**Exercise directions:** The number needed is how many lines in these entries contain "will"; give it alone.

**Study material:**
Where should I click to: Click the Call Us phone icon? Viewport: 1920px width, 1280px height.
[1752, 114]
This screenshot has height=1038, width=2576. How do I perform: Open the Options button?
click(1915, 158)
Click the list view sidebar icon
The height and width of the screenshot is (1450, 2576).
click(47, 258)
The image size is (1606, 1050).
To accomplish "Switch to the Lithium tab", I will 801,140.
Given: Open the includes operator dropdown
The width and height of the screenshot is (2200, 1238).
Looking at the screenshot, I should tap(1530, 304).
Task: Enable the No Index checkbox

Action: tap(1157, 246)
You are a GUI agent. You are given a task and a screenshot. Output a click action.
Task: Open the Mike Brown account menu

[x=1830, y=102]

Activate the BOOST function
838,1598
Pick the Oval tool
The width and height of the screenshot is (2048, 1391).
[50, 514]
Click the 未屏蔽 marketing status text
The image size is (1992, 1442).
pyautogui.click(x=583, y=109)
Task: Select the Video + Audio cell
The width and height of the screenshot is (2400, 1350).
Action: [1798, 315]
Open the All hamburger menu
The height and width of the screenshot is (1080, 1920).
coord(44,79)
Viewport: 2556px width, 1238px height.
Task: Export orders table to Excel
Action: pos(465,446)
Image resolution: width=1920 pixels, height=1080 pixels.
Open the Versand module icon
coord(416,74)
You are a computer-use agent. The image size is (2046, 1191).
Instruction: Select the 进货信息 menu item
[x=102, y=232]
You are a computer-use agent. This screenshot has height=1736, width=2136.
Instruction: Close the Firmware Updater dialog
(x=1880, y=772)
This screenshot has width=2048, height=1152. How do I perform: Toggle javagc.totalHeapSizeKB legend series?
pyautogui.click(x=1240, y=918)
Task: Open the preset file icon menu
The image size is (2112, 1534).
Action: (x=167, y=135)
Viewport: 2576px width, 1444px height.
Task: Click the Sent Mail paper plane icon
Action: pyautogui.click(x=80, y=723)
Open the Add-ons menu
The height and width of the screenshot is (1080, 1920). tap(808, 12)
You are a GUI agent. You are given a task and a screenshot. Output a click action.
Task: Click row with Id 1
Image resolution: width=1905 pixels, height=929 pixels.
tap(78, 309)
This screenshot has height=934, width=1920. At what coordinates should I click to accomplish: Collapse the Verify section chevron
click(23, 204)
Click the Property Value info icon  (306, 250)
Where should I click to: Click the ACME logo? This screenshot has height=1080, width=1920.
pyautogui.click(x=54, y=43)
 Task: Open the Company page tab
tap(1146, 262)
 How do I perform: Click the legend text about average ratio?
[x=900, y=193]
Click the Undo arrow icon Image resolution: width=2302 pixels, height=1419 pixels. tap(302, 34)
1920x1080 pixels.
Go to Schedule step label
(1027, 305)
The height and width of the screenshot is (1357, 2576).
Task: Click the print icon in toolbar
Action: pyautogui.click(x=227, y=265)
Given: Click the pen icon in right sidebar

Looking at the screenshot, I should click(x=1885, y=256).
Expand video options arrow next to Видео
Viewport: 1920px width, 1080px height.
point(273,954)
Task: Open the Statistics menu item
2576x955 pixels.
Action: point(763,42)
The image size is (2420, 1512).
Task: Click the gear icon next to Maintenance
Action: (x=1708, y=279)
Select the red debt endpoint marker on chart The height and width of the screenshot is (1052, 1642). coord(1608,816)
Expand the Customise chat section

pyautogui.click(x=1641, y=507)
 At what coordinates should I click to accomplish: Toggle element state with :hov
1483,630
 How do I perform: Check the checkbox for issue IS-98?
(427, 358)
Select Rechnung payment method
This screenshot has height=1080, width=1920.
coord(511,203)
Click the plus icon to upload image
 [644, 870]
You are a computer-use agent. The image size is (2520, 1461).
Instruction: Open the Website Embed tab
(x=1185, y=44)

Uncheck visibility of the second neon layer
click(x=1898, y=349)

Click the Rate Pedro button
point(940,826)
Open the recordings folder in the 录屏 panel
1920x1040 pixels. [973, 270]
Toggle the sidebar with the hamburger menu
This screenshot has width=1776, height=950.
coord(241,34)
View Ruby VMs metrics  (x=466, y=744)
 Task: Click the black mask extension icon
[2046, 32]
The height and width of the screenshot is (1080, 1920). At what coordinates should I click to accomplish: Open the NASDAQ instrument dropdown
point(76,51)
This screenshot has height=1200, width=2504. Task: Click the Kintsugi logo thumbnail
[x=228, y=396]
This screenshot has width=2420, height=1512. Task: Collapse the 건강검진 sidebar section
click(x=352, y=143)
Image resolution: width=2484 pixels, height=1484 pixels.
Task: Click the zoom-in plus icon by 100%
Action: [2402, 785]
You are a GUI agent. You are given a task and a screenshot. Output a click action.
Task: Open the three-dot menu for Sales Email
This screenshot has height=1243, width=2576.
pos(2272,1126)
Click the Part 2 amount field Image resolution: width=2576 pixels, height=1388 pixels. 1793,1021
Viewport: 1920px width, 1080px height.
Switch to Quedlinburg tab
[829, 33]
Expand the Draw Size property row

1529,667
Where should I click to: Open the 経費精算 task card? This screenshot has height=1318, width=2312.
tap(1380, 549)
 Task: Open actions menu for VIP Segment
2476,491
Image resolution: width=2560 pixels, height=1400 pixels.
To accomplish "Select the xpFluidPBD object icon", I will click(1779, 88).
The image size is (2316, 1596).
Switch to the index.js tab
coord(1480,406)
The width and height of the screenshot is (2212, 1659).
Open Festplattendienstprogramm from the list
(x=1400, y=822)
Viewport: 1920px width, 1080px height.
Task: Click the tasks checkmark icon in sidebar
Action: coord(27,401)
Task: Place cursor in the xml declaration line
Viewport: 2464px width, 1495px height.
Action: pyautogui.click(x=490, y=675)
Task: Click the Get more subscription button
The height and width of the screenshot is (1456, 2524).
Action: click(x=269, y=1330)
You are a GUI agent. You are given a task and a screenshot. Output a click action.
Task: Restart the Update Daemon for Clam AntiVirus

**Result of the exercise:** 2